Opinión

Cómo digitalizar el área de recursos humanos sin fracasar en el intento

Este último tiempo, las empresas comprendieron que en la lista de transformaciones que debían hacer, además de modificar el modelo de trabajo, estaba también el generar un entorno eficiente para el personal de la compañía. Es por eso que las áreas de recursos humanos y de IT se fundieron en una relación más estrecha.

Uno de los principales retos a los que se enfrenta el área de RR.HH es incorporar herramientas para gestionar al capital humano y poder digitalizar los procesos. Para llevar adelante esta transformación con éxito, es necesario elegir la solución que mejor se adapte a las necesidades de la empresa y que brinde seguridad en cada paso.

Al momento de seleccionar un software de gestión de recursos humanos es importante conocer su nivel de integrabilidad. Es conveniente buscar un producto que incorpore todas las soluciones para evitar perder tiempo actualizando la misma información en distintos lados, función que además permite abaratar costos.

Para que el sistema se actualice automáticamente es necesario que se encuentre en la nube. Así, el proceso se podrá realizar desde cualquier lugar donde se disponga de conexión a internet y sin necesidad de intervenciones.

Además, es indispensable conocer los mecanismos de soporte técnico que ofrece ante un inconveniente, si es eficiente al momento de solucionarlo, cuánto tiempo le demandaría y si todo eso se encuentra especificado en el contrato.

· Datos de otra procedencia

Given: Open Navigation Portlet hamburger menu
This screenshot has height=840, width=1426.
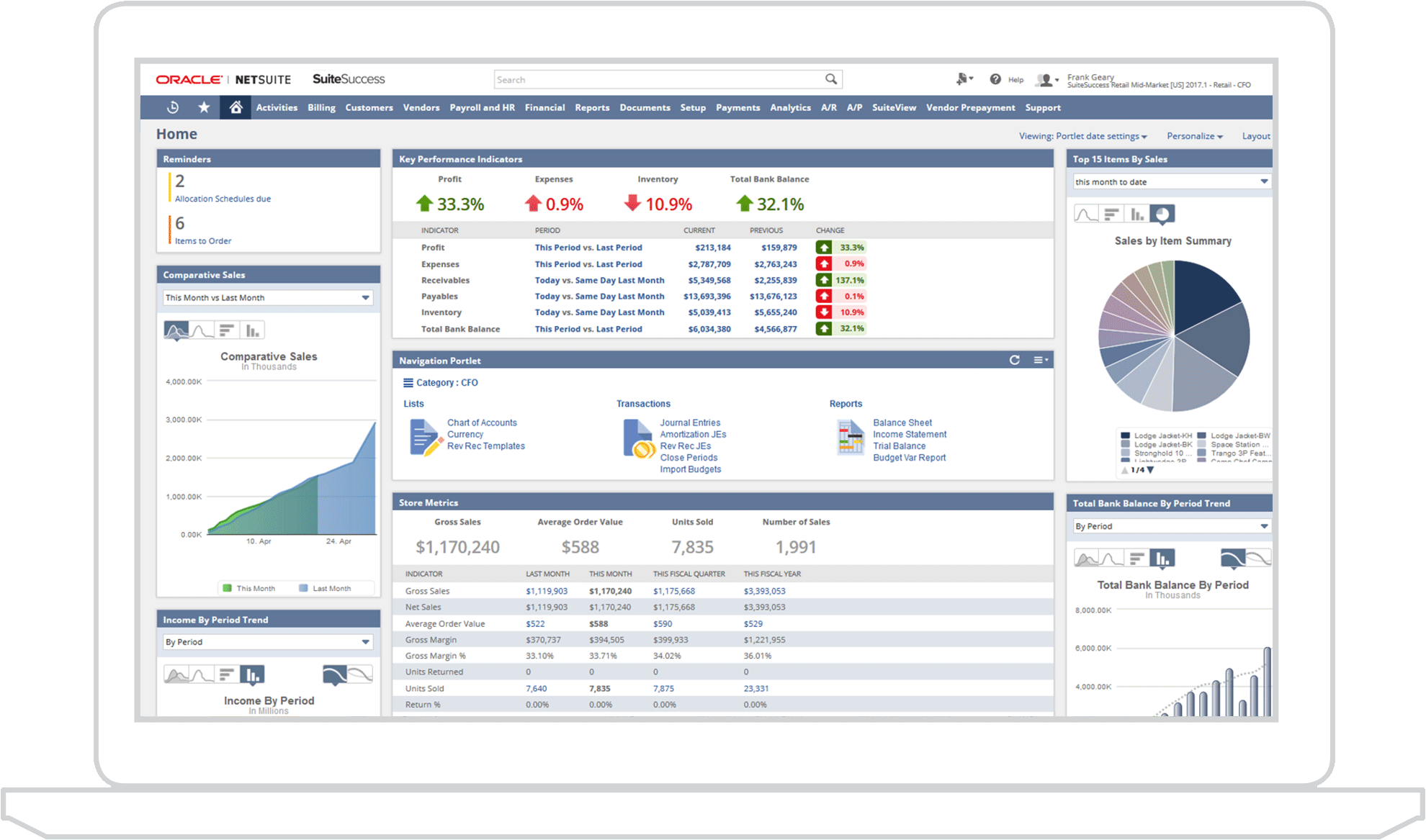Looking at the screenshot, I should [x=1040, y=360].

Como mencioné al principio, no sólo se trata de encontrar una solución que se adapte a las necesidades de la empresa, sino también que brinde completa seguridad sobre la información que se vuelca y el acceso al mismo. Por eso, conocer si las comunicaciones entre el usuario y el sistema están encriptadas, si la información del cliente está compartida con otros clientes, y si lo está, entender cómo es segmentada, son puntos donde se debe poner total atención.

En caso de una caída masiva de la infraestructura, el software debe tener implementado los procesos de recupero y resguardo de la información. El proveedor tiene como deber informar cuál es el punto de back up y cada cuánto tiempo se realiza ese resguardo, para confiar completamente en que no se perderán datos vitales para la compañía.

Otro punto clave es el conocimiento de la arquitectura del software, cómo está organizado y cómo se comportará en momentos de mucha demanda. Una solución que escala automáticamente puede absorber un incremento en su uso sin afectar su desempeño y puede asegurar una velocidad de procesamiento uniforme.

Por último, se debe estar al tanto del hosting, si la información y el producto están alojados en servidores propios de la empresa o en alguna nube y en ese caso saber el detalle de cuál.

Después de seleccionar el software que mejor se adapte a las necesidades de la empresa comienza el proceso de implementación. En general, esta fase se apalanca en un proceso metodológico que ordena el proyecto a través de la ejecución de fases, empezando por la etapa de pre-venta hasta entregar al cliente el producto funcionando y habilitar el pase al equipo de soporte.

En principio, es necesario hacer un relevamiento para determinar el alcance de lo que se va a implementar, definir cuál es su necesidad en particular sobre el módulo que requiere y qué es lo que necesita.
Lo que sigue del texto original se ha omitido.